Go under your control panel, you should see the option to change it.

If you just can not find the option, submit a ticket, with the new name that you would like and Beverly will change it for you!


----------



## Amarech (Mar 22, 2007)

Well, y'all, as you can see,

it worked!

it means "she is beautiful" in Amharic


----------



## Prosperity711 (Mar 23, 2007)

I want to change my name too, I just can't think of a good name, I don't know what I was thinking of when I used this name, Any suggestions?


----------



## Amarech (Mar 24, 2007)

> want to change my name too, I just can't think of a good name, I don't know what I was thinking of when I used this name, Any suggestions?

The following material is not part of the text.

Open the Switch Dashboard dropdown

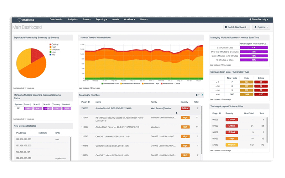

The only suggestion I can make is take some time and really think about it. It may seem like a lot of silly fuss over a screen name on a website about hair, but it's so much more than that (at least for me).


You know yourself better than anyone on this board. You know what you'll like to see every time you post, sign in, send a PM or even if you make Feature of the Month. You want a name that tells people who you are, and what you think of yourself and only you can do that! HTH 

Amarech


----------



## Prosperity711 (Mar 24, 2007)

Amarech said:
			
		

> The only suggestion I can make is take some time and really think about it. It may seem like a lot of silly fuss over a screen name on a website about hair, but it's so much more than that (at least for me).
> 
> 
> You know yourself better than anyone on this board. You know what you'll like to see every time you post, sign in, send a PM or even if you make Feature of the Month. You want a name that tells people who you are, and what you think of yourself and only you can do that! HTH
> ...



You are so right, I will take a few days and really try to come up with something, how did you change it, did you do it yourself or have a moderator do it for you?


----------



## Amarech (Mar 24, 2007)

You have to go to where it says "Contact Us" and a ticket will come up. Fill in the ticket stating that you want to change your name and why. Someone will respond to you. I'm glad I did it this way because I was on the verge of just creating a new account. But if I did that, it wouldn't reflect how long I've been a member and my journals wouldn't match. 

From my experience, it wasn't a problem at all. Good luck finding a  new name!


----------



## Enchantmt (Mar 27, 2007)

If you cant find it you can also send me a PM and I will change it for you.


----------